* import data

In [None]:
data = pd.read_csv('hob_data_set_MSMcleanup.csv')

# RDKit descriptors
* add descriptor calculations

In [None]:
# we generate a list of all available metrics for view as follows
from rdkit import Chem
from rdkit.Chem import Descriptors
from rdkit.Chem.Descriptors import *

metric_list = Descriptors._descList

In [None]:
# after deciding which metrics we wish to use, we'll list them here
metrics_to_add = ['MolWt','ExactMolWt','qed','MolLogP','LabuteASA','TPSA',
                  'MaxPartialCharge','MinPartialCharge','MaxAbsPartialCharge','MinAbsPartialCharge',
                  'NumHAcceptors','NumHDonors','HeavyAtomCount','NumHeteroatoms','NumRotatableBonds',
                  'NHOHCount','NOCount','FractionCSP3','RingCount','NumAliphaticRings',
                  'NumAromaticRings','NumAliphaticHeterocycles','NumAromaticHeterocycles','NumSaturatedHeterocycles',
                  'NumSaturatedRings','MolMR','BalabanJ','BertzCT','HallKierAlpha','PEOE_VSA1','PEOE_VSA2','PEOE_VSA3',
                  'PEOE_VSA4','PEOE_VSA5','PEOE_VSA6','PEOE_VSA7','PEOE_VSA8','PEOE_VSA9','PEOE_VSA10','PEOE_VSA11',
                  'PEOE_VSA12','PEOE_VSA13','PEOE_VSA14','SMR_VSA1','SMR_VSA2','SMR_VSA3','SMR_VSA4','SMR_VSA5',
                  'SMR_VSA6','SMR_VSA7','SMR_VSA8','SMR_VSA9','SMR_VSA10','SlogP_VSA1','SlogP_VSA2','SlogP_VSA3',
                  'SlogP_VSA4','SlogP_VSA5','SlogP_VSA6','SlogP_VSA7','SlogP_VSA8','SlogP_VSA9','SlogP_VSA10',
                  'SlogP_VSA11','SlogP_VSA12']

In [None]:
# create dictionary of rdkit calculations, to call the functions using their title
metric_dict = {}
for item in metric_list:
    metric_dict[item[0]] = item[1]
metric_dict.keys()

In [None]:
# now we can actually add the descriptor calculations to the data
df = pd.read_csv('hob_data_set_MSMcleanup.csv')

for index,row in df.iterrows():
    drugname = df.loc[index,'Name']
    drugSMILES = df.loc[index,'smile']
    drugmol = Chem.MolFromSmiles(drugSMILES)
    
    for metric in metrics_to_add:
        function = metric_dict[metric]
        
        result = function(drugmol)

-- Task prompt --
Write the next part of the RDKit descriptor notebook above, continuing from its last line of code.

-- Stored rows --
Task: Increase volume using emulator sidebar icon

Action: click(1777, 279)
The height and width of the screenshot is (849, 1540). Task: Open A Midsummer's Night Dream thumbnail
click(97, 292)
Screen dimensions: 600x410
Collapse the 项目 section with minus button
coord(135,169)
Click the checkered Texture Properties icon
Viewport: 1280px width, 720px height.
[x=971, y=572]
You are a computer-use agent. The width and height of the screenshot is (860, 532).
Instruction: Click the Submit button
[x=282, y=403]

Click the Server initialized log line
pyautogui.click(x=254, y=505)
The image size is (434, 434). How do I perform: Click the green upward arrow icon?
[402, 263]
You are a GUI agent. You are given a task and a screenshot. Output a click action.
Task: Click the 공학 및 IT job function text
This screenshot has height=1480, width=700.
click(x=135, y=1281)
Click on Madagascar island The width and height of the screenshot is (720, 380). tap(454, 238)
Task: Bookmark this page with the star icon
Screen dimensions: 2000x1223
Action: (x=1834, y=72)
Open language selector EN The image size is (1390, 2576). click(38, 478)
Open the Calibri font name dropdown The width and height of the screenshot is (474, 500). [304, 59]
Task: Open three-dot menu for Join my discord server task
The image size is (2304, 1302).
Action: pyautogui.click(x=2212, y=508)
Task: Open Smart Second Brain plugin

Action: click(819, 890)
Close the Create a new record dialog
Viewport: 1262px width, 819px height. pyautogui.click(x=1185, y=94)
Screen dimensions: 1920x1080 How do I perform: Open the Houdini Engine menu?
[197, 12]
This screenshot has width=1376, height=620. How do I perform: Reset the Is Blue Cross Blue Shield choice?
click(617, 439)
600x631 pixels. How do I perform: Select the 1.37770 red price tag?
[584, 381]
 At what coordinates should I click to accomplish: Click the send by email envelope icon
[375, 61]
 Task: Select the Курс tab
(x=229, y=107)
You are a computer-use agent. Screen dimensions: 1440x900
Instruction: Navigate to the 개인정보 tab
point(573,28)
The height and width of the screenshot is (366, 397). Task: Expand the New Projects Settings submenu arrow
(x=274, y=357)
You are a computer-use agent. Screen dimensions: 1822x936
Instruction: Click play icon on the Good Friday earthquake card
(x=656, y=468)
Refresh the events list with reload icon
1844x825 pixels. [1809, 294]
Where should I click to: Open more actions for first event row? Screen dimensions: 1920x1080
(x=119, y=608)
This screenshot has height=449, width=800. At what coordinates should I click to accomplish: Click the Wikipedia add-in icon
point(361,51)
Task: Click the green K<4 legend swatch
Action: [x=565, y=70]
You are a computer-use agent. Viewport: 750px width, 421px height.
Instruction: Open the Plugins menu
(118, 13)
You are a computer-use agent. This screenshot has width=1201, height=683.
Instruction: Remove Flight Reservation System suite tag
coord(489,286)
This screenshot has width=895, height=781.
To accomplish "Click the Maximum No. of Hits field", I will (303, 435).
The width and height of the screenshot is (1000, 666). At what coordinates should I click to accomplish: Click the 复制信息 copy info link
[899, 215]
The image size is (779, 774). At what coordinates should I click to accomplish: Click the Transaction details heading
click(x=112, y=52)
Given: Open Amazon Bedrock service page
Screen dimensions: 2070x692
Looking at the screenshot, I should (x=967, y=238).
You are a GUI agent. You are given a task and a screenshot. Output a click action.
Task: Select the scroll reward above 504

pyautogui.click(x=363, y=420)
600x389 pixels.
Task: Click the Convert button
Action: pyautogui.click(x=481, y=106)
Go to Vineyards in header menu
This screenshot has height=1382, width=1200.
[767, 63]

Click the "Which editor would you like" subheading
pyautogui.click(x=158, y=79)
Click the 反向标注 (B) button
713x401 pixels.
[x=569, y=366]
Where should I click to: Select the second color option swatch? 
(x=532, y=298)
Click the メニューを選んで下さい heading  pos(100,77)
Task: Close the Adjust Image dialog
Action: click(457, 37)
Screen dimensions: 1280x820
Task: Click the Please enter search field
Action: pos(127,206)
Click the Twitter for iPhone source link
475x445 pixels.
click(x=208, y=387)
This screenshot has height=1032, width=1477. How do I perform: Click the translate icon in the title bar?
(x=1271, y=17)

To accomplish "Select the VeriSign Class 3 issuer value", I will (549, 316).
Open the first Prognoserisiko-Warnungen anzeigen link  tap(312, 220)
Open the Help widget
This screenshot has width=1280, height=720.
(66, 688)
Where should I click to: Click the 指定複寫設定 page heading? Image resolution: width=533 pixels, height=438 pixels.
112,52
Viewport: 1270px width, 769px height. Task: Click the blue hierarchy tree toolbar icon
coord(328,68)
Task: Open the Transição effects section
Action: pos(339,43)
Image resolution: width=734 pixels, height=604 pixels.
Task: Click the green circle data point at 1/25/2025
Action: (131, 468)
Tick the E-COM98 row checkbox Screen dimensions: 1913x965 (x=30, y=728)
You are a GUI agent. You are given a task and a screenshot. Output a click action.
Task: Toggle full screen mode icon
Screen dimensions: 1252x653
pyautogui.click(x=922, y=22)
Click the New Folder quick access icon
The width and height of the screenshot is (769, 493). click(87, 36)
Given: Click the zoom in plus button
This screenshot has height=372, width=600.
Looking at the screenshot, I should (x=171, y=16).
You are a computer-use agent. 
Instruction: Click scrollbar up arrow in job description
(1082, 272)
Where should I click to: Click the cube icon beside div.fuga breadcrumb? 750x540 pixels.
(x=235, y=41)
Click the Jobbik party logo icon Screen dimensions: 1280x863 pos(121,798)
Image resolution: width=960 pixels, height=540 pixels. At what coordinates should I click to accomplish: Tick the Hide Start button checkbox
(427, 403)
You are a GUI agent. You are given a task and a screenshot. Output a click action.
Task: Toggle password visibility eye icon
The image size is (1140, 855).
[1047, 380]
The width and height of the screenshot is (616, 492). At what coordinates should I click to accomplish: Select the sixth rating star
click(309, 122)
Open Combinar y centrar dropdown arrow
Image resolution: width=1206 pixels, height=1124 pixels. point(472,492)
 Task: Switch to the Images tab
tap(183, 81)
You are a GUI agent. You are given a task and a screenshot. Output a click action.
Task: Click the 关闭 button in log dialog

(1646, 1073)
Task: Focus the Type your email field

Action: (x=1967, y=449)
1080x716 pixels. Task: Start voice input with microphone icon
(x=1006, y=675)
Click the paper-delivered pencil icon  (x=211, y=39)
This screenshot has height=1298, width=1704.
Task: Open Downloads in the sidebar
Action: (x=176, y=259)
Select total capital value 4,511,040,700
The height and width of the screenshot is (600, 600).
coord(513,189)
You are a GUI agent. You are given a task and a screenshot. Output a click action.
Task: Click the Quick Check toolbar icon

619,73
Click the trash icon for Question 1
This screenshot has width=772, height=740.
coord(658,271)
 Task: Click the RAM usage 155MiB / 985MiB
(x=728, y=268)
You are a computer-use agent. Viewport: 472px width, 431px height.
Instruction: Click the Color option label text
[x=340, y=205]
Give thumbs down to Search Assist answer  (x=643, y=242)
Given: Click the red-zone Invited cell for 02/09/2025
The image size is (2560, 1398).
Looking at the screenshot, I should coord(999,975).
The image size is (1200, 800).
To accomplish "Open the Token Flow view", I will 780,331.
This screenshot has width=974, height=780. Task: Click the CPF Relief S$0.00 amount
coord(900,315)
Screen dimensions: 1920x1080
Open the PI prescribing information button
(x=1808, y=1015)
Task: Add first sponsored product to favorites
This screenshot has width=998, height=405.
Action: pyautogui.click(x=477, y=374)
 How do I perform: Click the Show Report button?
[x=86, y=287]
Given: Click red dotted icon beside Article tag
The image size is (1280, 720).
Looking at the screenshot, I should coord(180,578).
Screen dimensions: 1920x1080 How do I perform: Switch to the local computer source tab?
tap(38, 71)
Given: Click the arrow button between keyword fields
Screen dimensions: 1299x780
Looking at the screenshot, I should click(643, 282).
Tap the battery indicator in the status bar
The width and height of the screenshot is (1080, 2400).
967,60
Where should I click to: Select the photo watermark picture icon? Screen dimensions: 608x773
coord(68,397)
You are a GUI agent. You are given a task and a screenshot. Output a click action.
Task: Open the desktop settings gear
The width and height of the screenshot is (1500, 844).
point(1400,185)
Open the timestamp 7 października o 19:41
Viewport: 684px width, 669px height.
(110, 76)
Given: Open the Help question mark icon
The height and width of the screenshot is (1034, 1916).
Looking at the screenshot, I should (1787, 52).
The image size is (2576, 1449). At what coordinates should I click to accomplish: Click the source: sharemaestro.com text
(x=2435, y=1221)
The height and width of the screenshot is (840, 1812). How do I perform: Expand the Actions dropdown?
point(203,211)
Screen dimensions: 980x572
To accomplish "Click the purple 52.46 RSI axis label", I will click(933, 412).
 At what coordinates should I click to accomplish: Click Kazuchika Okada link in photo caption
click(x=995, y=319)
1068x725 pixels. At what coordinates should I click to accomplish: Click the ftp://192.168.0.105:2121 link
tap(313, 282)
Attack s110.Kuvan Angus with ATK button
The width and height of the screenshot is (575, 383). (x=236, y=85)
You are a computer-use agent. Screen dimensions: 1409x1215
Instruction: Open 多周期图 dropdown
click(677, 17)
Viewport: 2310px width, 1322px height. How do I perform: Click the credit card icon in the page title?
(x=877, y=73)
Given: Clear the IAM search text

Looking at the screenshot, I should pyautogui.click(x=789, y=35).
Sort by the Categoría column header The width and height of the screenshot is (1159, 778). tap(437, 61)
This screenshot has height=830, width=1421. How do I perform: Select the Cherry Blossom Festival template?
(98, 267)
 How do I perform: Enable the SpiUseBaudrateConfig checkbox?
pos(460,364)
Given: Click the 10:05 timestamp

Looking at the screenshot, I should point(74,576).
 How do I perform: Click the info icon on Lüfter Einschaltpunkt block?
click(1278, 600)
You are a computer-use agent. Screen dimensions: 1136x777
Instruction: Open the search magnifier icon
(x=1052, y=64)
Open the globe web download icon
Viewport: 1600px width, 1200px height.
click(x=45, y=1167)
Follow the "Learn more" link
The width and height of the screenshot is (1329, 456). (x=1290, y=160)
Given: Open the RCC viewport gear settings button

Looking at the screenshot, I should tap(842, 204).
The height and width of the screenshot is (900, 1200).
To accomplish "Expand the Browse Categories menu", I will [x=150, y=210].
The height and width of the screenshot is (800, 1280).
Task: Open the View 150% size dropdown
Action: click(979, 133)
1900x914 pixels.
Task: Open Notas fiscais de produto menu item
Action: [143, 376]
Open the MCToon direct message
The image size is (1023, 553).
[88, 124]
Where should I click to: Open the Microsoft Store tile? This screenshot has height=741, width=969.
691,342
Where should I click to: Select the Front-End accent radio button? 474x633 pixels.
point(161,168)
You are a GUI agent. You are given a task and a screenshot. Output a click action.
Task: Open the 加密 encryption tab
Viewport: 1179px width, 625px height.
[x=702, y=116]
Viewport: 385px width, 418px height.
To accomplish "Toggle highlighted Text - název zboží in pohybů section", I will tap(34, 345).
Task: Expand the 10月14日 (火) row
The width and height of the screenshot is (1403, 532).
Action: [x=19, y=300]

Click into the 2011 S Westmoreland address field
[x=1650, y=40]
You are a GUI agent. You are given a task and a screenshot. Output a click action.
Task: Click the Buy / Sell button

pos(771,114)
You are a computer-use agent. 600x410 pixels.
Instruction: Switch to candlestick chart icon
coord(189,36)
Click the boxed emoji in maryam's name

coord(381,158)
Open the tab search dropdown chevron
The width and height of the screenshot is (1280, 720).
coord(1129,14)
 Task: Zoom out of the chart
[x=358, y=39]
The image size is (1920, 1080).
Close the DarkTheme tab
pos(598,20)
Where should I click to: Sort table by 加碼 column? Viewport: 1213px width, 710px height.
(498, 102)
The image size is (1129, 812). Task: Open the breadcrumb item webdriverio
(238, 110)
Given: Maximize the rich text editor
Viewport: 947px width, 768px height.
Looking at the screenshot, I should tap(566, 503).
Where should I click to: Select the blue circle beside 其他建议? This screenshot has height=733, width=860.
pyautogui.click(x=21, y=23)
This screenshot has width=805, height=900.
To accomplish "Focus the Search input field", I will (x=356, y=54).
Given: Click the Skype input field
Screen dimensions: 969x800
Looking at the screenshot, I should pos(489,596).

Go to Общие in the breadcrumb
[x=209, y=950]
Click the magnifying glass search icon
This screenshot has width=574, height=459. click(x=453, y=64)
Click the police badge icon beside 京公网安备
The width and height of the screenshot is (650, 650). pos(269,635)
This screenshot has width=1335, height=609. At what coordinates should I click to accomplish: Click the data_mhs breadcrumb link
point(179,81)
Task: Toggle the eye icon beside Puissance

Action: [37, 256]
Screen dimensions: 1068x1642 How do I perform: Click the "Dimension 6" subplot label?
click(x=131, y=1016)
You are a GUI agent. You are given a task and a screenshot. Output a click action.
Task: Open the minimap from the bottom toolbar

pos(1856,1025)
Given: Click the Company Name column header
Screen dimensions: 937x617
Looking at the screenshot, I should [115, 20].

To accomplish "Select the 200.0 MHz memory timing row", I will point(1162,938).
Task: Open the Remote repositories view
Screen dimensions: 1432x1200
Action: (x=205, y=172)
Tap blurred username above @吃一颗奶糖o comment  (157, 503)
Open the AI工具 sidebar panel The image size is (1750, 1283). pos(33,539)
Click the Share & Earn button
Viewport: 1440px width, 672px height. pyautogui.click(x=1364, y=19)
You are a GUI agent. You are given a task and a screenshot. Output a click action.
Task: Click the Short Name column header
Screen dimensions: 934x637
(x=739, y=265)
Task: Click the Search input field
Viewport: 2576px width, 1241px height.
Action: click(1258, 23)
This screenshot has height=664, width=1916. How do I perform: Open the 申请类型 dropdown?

-- Exercise output --
        
        df.loc[index,metric] = result

* some of the metrics we've added provide amount of the drug's surface area (SA) having a given property within a certain range
  * the full possible range of values for a property are divided into 10-14 subranges
  * the metric tells you the amount of surface area for which that property's value lies within that subrange
  * thus, if you add together all 10-14 subranges of a "VSA" metric, you get the molecule's total surface area
* I would like to test whether it would be more relevant to describe instead the percentage of SA fitting that property range
* thus, here I will create 'percent SA' alternatives for each "VSA" metric

In [None]:
# list all VSA type of metrics
VSAs = ['PEOE_VSA1','PEOE_VSA2','PEOE_VSA3','PEOE_VSA4','PEOE_VSA5','PEOE_VSA6','PEOE_VSA7',
        'PEOE_VSA8','PEOE_VSA9','PEOE_VSA10','PEOE_VSA11','PEOE_VSA12','PEOE_VSA13','PEOE_VSA14',
        'SMR_VSA1','SMR_VSA2','SMR_VSA3','SMR_VSA4','SMR_VSA5','SMR_VSA6','SMR_VSA7','SMR_VSA8',
        'SMR_VSA9','SMR_VSA10','SlogP_VSA1','SlogP_VSA2','SlogP_VSA3','SlogP_VSA4','SlogP_VSA5',
        'SlogP_VSA6','SlogP_VSA7','SlogP_VSA8','SlogP_VSA9','SlogP_VSA10','SlogP_VSA11','SlogP_VSA12']

# list just one VSA metric, which can be summed for total surface area
SMR_VSA = ['SMR_VSA1','SMR_VSA2','SMR_VSA3','SMR_VSA4','SMR_VSA5','SMR_VSA6','SMR_VSA7','SMR_VSA8','SMR_VSA9','SMR_VSA10']

for index,row in df.iterrows():
    drugname = df.loc[index,'Name']
    drugSMILES = df.loc[index,'smile']
    drugmol = Chem.MolFromSmiles(drugSMILES)
    
    # get the total SA for molecule
    totalVSA = 0
    for VSA_i in SMR_VSA: 
        totalVSA += df.loc[index,VSA_i]
    df.loc[index,'VSA_total'] = totalVSA
    
    # express all VSA metrics in Percentage of total SA
    for each_VSA in VSAs:
        # lookup absolute value of each VSA metric
        VSA_x = df.loc[index,each_VSA]
        
        # derive new name for VSA percentage column
        if each_VSA[-2].isdigit():
            num = f"{each_VSA[-2]}{each_VSA[-1]}"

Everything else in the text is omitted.